Description of the task ▸
Print the rows below word for word, from the start of the rows through the line that contains "pos(802,104)", and nothing else.

╔══

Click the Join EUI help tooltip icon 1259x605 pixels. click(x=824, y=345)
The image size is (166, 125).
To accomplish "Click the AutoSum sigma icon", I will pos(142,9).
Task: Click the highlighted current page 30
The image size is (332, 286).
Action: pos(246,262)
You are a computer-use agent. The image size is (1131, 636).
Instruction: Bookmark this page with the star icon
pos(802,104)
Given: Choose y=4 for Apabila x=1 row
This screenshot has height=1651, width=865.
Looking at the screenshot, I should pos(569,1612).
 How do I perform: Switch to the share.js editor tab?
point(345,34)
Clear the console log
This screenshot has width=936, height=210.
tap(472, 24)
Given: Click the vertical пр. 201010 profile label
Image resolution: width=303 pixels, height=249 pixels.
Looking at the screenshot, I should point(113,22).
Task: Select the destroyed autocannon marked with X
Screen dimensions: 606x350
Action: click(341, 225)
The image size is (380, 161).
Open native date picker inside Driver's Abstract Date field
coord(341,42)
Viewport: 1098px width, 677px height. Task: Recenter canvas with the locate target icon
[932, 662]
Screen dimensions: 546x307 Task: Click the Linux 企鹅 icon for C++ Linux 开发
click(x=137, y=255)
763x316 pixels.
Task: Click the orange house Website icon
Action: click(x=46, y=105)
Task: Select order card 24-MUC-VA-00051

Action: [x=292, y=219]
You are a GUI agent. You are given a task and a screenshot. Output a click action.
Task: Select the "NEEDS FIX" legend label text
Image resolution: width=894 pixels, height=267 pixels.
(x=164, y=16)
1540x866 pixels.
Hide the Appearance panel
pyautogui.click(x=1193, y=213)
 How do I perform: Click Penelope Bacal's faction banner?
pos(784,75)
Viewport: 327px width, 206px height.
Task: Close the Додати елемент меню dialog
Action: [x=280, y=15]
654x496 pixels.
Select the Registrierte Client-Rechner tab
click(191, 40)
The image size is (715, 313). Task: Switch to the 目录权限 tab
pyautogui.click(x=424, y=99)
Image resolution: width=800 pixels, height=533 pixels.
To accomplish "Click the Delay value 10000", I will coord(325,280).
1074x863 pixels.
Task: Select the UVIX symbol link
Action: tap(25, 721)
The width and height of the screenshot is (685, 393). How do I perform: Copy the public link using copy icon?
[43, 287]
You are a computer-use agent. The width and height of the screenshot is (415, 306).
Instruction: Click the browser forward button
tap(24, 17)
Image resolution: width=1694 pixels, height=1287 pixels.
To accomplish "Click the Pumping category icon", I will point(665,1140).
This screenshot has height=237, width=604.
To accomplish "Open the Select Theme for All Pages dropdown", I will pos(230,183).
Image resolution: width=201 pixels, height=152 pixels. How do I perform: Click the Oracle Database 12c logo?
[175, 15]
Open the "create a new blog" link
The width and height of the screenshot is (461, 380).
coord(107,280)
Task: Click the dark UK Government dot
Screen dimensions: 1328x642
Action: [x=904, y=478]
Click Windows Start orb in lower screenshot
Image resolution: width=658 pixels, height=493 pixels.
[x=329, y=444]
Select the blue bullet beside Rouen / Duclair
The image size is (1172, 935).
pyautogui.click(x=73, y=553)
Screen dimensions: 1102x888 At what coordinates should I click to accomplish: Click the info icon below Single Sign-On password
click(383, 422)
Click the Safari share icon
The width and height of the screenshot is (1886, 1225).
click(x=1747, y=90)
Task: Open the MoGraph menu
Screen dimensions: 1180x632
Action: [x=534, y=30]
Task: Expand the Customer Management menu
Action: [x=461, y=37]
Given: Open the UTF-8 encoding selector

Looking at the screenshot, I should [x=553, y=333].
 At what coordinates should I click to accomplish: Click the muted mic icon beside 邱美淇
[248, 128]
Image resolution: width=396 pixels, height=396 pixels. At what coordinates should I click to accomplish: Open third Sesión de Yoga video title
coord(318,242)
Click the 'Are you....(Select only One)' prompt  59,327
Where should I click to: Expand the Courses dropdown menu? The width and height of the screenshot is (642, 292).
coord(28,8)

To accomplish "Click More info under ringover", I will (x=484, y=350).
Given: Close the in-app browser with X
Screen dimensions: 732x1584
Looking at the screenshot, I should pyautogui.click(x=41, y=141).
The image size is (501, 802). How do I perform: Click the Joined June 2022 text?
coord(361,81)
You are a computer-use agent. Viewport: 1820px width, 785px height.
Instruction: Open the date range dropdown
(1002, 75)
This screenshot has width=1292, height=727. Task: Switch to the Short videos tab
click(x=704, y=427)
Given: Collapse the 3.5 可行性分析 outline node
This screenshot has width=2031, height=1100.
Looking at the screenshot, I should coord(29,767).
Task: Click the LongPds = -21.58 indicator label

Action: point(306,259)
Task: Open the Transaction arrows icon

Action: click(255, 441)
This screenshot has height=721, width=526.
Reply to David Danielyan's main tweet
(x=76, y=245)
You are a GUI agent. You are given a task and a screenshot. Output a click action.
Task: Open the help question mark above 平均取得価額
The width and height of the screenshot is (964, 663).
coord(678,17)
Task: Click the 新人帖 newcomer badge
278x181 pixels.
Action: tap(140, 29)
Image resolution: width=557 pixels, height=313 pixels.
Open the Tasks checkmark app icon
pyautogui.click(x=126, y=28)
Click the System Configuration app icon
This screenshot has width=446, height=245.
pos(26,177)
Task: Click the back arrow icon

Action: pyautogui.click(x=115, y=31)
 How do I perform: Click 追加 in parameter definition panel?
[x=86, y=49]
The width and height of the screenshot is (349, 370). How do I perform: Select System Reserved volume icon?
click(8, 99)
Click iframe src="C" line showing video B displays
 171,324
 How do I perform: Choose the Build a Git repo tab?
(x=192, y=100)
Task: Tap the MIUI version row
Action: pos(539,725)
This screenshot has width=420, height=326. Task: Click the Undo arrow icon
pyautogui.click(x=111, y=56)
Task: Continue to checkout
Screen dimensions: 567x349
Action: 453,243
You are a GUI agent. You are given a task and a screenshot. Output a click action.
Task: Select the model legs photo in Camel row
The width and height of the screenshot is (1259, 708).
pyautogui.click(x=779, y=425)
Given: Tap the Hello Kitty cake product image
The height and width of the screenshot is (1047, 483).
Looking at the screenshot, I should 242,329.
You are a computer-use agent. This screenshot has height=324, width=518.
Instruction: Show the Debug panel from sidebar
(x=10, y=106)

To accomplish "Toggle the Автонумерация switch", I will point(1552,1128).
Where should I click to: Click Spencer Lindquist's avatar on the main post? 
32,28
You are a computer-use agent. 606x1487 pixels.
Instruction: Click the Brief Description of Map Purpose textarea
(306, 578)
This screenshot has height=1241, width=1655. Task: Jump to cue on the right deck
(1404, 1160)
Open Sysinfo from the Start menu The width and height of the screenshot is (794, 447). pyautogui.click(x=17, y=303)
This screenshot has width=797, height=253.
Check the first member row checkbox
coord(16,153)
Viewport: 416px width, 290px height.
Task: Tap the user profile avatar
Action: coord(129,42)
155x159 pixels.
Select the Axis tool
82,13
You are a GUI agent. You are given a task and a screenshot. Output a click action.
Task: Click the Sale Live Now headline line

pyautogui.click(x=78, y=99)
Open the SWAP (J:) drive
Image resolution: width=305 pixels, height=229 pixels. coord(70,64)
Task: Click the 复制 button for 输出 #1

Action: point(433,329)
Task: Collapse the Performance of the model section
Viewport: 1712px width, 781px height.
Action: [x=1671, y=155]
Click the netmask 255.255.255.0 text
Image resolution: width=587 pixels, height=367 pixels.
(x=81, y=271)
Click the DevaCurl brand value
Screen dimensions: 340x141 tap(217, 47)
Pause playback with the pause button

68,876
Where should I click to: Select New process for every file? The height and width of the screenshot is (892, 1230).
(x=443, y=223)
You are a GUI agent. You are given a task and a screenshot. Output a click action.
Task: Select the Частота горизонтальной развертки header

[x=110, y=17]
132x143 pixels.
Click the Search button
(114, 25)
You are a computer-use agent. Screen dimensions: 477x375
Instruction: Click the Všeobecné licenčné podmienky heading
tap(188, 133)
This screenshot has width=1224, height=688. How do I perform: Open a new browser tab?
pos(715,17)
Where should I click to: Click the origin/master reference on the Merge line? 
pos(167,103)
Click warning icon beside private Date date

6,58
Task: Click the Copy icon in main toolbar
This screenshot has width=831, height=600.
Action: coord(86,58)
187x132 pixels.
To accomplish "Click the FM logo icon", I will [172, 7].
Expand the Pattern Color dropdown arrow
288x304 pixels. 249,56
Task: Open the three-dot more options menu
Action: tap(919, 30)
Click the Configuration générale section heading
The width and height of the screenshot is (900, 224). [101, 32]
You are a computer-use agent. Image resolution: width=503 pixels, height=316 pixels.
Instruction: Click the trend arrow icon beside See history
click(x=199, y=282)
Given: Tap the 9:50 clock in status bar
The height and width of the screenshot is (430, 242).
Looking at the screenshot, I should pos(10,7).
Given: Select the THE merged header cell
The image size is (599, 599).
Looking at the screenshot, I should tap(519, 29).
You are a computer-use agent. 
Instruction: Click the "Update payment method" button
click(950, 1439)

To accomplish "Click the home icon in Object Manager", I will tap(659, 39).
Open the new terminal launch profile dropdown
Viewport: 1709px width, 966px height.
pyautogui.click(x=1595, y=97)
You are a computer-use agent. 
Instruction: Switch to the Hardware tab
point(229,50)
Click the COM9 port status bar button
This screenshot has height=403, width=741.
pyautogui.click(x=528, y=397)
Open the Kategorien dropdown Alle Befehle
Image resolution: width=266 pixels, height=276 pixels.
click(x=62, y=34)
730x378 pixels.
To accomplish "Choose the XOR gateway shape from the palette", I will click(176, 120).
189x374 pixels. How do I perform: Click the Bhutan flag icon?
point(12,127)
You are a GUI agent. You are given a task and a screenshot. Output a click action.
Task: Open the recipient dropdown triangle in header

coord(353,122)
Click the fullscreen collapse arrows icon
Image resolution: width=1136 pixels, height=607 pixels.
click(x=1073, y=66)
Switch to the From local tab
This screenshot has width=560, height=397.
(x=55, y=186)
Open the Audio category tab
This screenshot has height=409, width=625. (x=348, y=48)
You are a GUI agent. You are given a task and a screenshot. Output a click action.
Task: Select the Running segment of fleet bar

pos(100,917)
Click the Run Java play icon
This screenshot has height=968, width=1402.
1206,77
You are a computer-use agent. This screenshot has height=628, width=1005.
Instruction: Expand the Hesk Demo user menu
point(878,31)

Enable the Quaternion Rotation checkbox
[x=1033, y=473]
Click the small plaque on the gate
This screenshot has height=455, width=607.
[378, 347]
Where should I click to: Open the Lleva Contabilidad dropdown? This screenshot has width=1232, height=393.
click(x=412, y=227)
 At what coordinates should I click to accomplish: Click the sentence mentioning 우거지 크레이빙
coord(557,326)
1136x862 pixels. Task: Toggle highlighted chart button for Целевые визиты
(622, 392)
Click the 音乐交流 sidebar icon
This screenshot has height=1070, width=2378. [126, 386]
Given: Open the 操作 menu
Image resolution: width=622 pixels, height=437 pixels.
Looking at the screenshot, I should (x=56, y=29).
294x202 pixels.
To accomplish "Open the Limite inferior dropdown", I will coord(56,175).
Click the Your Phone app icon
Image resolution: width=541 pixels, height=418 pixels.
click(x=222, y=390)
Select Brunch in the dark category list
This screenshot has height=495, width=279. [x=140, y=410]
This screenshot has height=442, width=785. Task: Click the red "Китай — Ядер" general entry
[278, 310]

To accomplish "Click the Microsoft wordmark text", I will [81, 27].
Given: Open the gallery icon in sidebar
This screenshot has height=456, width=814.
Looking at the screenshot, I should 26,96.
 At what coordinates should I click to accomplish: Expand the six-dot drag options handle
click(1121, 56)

╚══

Result of this task ▸
Click the Join EUI help tooltip icon 1259x605 pixels. click(x=824, y=345)
The image size is (166, 125).
To accomplish "Click the AutoSum sigma icon", I will pos(142,9).
Task: Click the highlighted current page 30
The image size is (332, 286).
Action: pos(246,262)
You are a computer-use agent. The image size is (1131, 636).
Instruction: Bookmark this page with the star icon
pos(802,104)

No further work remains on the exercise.